- **Distinct**: select all the unique values from a column

In [None]:
select distinct language from flims;

- **count**: count the number of objects

In [None]:
select count(*) from people;

select count(distinct birthdate) from people;

- **round**: (float number, number of decimal point)

In [None]:
round(3.141592, 2) -> 3.14

# Filterling

In SQL, the **WHERE** keyword allows you to filter based on both text and numeric values in a table. There are a few different comparison operators you can use:
- = equal
- <>  / != not equal
- < less than
- \> greater than
- <= less than or equal to
- \>= greater than or equal to

- **between**: between is inclusive

In [None]:
select title from films
    where release_year
    between 1994 and 2000;

- **in** operator

In [None]:
select name from kids
    where age in (2, 4, 6, 8, 10);

- **Null** operator

In [None]:
select name from kids
    where age is null;

- **like** and **not like**
    - search for a pattern in a column
    - % wildcard will match zero, one, or many characters in text.
    - _ wildcard will match a single character.

In [None]:
select name from companies
    where name like 'Data%';
    
select name from companies
    where name like 'DataC_mp';

- aggregate functions
    - **avg(), max(), min(), sum()**

In [None]:
select avg(budget) from films;

select sum(budget) from films;

- arithmetic: 

In [None]:
select title, (gross - budget) as net_profit from films;

- **order by**
    - **DESC** keyword: descending order
    - **ORDER BY** can also be used to sort on multiple columns. It will sort by the first column specified, then sort by the next, then the next, and so on.
    - Make sure to always put the ORDER BY clause at the end of your query. You can't sort values that you haven't calculated yet!

In [None]:
select title from films
    order by release_year DESC;

- **group by**
    - **GROUP BY** is used with aggregate functions like **COUNT()** or **MAX()**.
    - Note that **GROUP BY always goes after the FROM clause!**

In [None]:
select sex, count(*) from employees
    group by sex;

- **having**
    - In SQL, **aggregate functions can't be used in WHERE clauses.**
    - if you want to filter based on the result of an aggregate function, you need another way!

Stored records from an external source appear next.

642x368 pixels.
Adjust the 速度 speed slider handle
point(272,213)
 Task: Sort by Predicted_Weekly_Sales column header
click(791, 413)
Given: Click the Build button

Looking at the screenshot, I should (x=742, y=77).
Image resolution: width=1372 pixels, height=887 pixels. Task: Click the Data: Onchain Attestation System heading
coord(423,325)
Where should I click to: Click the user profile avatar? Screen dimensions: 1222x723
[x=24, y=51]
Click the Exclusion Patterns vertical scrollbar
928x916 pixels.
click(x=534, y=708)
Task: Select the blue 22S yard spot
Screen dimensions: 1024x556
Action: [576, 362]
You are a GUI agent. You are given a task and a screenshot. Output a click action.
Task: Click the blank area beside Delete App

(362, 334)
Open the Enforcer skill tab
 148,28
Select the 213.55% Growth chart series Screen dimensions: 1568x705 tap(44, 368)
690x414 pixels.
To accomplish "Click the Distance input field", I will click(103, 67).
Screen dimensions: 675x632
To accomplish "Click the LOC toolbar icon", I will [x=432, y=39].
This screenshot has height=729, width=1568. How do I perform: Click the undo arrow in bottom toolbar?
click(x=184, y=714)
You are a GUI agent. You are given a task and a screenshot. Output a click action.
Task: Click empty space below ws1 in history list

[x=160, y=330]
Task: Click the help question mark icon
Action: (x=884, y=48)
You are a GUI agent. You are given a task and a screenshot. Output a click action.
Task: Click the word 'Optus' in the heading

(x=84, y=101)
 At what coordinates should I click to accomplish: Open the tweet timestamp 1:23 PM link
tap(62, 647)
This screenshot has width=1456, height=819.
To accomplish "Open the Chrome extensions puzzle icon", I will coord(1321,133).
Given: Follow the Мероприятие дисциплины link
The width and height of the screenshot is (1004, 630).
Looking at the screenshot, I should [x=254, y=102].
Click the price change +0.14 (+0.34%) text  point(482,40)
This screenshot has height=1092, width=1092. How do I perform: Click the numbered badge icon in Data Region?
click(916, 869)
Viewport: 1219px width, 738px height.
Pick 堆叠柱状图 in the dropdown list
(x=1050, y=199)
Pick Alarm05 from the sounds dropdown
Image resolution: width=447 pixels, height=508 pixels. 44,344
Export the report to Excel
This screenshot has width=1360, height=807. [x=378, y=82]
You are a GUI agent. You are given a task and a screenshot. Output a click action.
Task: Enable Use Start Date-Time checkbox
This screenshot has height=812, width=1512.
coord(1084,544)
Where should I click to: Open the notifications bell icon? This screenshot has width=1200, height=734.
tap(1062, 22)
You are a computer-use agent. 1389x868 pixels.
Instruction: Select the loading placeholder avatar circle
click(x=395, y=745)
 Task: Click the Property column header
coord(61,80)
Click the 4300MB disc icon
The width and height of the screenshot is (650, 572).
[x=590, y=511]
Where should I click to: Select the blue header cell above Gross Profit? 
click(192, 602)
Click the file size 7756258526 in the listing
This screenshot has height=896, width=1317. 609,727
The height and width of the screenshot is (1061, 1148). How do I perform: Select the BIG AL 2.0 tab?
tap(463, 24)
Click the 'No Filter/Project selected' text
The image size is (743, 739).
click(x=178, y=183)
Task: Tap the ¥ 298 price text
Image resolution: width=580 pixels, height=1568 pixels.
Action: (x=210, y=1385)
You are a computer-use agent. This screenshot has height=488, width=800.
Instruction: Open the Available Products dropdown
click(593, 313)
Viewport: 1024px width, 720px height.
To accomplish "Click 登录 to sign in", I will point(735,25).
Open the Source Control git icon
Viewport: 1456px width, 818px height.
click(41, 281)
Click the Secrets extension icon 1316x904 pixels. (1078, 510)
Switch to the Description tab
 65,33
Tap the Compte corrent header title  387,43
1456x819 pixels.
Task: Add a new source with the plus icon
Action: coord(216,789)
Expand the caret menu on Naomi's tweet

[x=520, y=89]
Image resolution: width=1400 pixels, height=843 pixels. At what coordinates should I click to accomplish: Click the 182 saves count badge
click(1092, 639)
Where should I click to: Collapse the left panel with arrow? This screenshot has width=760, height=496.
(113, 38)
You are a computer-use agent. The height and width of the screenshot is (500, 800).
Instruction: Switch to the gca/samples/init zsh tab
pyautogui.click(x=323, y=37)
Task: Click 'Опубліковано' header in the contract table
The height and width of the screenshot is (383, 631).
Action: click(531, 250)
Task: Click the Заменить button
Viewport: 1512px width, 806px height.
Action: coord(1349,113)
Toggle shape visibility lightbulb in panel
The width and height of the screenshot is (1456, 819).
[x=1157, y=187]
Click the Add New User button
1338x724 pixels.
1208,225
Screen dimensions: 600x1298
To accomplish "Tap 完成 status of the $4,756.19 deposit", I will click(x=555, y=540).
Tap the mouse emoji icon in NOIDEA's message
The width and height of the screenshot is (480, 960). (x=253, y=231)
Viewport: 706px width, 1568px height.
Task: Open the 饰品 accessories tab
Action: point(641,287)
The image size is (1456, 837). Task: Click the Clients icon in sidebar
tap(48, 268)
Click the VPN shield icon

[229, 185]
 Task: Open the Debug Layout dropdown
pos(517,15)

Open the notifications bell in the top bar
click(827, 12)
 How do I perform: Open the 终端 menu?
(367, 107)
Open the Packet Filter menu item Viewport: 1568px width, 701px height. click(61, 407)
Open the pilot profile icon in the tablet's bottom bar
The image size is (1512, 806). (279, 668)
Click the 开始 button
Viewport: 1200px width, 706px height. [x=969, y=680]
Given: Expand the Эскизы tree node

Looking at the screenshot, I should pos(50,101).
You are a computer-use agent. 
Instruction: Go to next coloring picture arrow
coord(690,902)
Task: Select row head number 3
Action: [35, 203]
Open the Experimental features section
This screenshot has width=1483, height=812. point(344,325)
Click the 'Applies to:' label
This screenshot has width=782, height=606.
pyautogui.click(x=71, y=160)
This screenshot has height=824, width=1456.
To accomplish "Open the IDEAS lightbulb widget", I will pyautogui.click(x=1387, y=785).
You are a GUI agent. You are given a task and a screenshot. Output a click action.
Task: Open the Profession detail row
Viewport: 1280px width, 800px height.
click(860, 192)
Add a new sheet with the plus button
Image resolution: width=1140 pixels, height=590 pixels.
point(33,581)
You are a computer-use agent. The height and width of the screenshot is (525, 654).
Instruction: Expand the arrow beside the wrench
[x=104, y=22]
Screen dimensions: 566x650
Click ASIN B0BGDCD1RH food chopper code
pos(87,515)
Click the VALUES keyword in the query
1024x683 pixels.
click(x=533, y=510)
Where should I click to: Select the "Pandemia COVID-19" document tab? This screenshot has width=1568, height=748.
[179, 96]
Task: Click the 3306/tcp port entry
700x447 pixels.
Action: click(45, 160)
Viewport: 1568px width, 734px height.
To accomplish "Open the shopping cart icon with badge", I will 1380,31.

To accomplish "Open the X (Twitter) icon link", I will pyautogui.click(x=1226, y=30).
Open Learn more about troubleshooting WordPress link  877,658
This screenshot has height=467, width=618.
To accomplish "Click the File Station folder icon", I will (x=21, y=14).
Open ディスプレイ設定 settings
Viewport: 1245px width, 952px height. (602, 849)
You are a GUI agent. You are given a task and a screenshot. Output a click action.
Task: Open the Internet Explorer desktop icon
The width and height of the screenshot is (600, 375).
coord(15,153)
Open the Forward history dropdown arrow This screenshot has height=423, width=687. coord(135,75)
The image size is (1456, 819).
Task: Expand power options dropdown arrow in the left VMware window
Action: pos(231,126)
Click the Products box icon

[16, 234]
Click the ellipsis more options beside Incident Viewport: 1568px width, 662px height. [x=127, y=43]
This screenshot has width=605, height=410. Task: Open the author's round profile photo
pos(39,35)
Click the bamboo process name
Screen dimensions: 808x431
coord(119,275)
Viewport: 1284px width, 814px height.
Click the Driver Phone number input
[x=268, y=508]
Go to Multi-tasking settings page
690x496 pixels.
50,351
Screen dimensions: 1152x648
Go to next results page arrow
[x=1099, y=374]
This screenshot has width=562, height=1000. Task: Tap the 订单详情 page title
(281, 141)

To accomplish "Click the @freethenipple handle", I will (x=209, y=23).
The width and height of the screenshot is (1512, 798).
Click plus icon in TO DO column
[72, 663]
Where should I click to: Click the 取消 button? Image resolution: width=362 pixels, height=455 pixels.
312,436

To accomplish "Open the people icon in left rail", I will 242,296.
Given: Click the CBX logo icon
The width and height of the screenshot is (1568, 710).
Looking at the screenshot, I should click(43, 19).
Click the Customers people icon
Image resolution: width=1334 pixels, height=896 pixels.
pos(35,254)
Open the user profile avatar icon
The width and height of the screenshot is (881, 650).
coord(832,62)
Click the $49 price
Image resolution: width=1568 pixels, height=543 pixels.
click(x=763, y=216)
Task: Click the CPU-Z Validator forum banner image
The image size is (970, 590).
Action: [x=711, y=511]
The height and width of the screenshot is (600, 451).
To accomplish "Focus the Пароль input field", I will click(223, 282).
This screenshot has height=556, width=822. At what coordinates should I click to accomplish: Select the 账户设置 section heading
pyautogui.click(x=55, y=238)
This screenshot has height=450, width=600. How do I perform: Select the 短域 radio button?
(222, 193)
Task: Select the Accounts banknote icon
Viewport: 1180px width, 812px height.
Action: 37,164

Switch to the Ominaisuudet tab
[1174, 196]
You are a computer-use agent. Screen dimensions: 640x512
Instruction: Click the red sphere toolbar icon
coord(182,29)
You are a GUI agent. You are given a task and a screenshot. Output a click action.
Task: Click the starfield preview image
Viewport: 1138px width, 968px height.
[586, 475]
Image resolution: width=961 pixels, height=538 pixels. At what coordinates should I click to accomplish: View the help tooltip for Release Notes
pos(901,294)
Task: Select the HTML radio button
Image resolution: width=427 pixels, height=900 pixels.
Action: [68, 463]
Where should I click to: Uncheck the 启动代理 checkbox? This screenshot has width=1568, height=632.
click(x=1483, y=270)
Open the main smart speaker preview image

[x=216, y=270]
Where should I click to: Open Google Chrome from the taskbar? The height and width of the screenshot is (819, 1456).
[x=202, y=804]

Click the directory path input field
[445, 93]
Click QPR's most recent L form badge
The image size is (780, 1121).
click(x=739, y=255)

That's where the **HAVING clause** comes in. 

In [None]:
select release_year from films
    group by release_year
    having count(title) > 10;

- **limit**
    - limit the number of rows returned

In [None]:
select country, avg(budget) as avg_budget, avg(gross) as avg_gross from films
    group by country
    having count(title) > 10
    order by country
    limit 5;

# Joining
- inner join
- full (outer) join
- left/right (outer) join - fetches all data from the left/right table with matching data from right/left, if preset
- cross join
    - all possible pairs

## inner join

In [None]:
select p1.country, p1.continent, prime_minister, president 
    from prime_ministers as p1
    inner join presidents as p2
    on p1.country = p2.country

In [None]:
## inner join w/ using

select left.id as L_id, left.val as L_val, right.val as R_val
    from left
    inner join right
    using (id);

## self join

In [None]:
select p1.country_code, p1.size as size2010, p2.size as size2015
    ((p2.size - p1.size)/p1.size * 100.) as growth_perc
    from populations as p1
    inner join populations as p2   # join to itself
    on p1.country_code = p2.country_code
        and p1.year = p2.year - 5

## cross join

In [None]:
select primie_minister, president 
    from prime_minister as p1
    cross join president as p2
    where p1.continent in ('North America', 'Oceania');

# Set Theory Venn Diagrams

## Union
- can also be used to determine all occurrences of a field across multiple tables.
- **union all**: includes duplicates

In [None]:
select prime_minister as leader, country
    from prime_ministers
union
select monarch, country
    from monarchs
order by country;

## intersect

In [None]:
select country from prime_ministers
intersect
select country from presidents;

## except

In [None]:
select monarch, country from monarchs
except
select prime_minister, country from prime_ministers;

## Semi-join (an intro to subqueries)

In [None]:
select president, country, continent from presidents
    where country in 
        (select name from states
            where indep_year < 1800);

## Anti-join 

In [None]:
select president, country, continent from presidents
    where continent like '%America'
        and country not in 
            (select name from states
                where indep_year < 1800);

In [None]:
## Identify the country codes that are included in either economies or currencies but not in populations.
## Use that result to determine the names of cities in the countries that match the specification in the previous instruction.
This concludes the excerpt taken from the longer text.